Give the lines of the listing below as a numbered list, starting with the line containing "Click the Kpsule" and running through the line containing "Action: point(1040,296)", with blank lines omitted.

──────────

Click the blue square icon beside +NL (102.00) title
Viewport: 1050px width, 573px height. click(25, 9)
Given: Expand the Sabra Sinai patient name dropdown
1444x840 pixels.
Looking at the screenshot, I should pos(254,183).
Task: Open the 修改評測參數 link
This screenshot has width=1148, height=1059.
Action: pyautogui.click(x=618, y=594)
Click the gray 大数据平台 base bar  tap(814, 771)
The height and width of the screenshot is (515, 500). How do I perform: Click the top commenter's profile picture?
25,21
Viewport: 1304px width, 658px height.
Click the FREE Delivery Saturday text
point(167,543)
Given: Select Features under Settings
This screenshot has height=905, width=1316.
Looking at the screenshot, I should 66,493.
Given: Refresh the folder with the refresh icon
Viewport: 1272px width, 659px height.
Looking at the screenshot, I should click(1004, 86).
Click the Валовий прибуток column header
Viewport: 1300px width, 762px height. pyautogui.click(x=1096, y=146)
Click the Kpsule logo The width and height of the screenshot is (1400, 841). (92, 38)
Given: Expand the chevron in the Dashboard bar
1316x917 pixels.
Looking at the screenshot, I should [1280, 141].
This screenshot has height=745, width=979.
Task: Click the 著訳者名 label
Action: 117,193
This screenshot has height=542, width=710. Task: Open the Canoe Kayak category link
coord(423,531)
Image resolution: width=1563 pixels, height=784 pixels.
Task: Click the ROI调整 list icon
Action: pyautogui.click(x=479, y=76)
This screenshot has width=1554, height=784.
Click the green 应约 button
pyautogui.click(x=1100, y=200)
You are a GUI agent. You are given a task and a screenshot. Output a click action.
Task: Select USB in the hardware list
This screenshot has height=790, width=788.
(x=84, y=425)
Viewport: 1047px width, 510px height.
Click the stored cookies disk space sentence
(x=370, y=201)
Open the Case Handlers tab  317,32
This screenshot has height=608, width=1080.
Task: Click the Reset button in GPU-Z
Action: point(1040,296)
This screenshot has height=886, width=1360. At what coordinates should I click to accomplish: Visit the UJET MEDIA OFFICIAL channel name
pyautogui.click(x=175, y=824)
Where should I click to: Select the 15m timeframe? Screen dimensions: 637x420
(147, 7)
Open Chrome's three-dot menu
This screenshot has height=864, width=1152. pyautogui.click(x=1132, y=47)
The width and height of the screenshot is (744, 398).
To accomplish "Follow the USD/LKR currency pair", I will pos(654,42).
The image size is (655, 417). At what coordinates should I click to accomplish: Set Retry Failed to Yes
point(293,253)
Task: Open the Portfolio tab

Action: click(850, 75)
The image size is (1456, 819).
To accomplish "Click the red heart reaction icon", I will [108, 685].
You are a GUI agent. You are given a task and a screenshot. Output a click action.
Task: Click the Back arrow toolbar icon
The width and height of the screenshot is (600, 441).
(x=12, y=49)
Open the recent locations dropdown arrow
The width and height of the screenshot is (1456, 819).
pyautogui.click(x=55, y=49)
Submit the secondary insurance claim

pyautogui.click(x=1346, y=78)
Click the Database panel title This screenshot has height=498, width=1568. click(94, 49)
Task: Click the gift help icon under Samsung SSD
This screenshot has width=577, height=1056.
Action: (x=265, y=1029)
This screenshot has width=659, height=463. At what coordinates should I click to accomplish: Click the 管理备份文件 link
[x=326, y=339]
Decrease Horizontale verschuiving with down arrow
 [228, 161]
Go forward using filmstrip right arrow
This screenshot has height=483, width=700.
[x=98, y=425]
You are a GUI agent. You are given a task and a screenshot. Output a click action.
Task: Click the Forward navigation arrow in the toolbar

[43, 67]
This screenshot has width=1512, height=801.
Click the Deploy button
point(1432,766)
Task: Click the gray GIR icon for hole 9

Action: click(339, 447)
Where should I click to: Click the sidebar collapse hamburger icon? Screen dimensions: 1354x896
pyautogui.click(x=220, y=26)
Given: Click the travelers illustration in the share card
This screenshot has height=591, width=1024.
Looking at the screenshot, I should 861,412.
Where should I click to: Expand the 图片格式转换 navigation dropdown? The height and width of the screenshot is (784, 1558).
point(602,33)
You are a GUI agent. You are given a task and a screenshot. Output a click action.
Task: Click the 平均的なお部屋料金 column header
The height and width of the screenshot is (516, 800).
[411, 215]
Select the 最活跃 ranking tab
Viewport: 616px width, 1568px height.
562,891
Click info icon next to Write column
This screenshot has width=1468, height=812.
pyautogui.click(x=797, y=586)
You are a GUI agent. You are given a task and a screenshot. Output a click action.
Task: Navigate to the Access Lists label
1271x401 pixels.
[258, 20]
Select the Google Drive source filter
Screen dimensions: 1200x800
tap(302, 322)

──────────

Solution to the problem:
1. Click the Kpsule logo The width and height of the screenshot is (1400, 841). (92, 38)
2. Given: Expand the chevron in the Dashboard bar
3. 1316x917 pixels.
4. Looking at the screenshot, I should [1280, 141].
5. This screenshot has height=745, width=979.
6. Task: Click the 著訳者名 label
7. Action: 117,193
8. This screenshot has height=542, width=710. Task: Open the Canoe Kayak category link
9. coord(423,531)
10. Image resolution: width=1563 pixels, height=784 pixels.
11. Task: Click the ROI调整 list icon
12. Action: pyautogui.click(x=479, y=76)
13. This screenshot has width=1554, height=784.
14. Click the green 应约 button
15. pyautogui.click(x=1100, y=200)
16. You are a GUI agent. You are given a task and a screenshot. Output a click action.
17. Task: Select USB in the hardware list
18. This screenshot has height=790, width=788.
19. (x=84, y=425)
20. Viewport: 1047px width, 510px height.
21. Click the stored cookies disk space sentence
22. (x=370, y=201)
23. Open the Case Handlers tab  317,32
24. This screenshot has height=608, width=1080.
25. Task: Click the Reset button in GPU-Z
26. Action: point(1040,296)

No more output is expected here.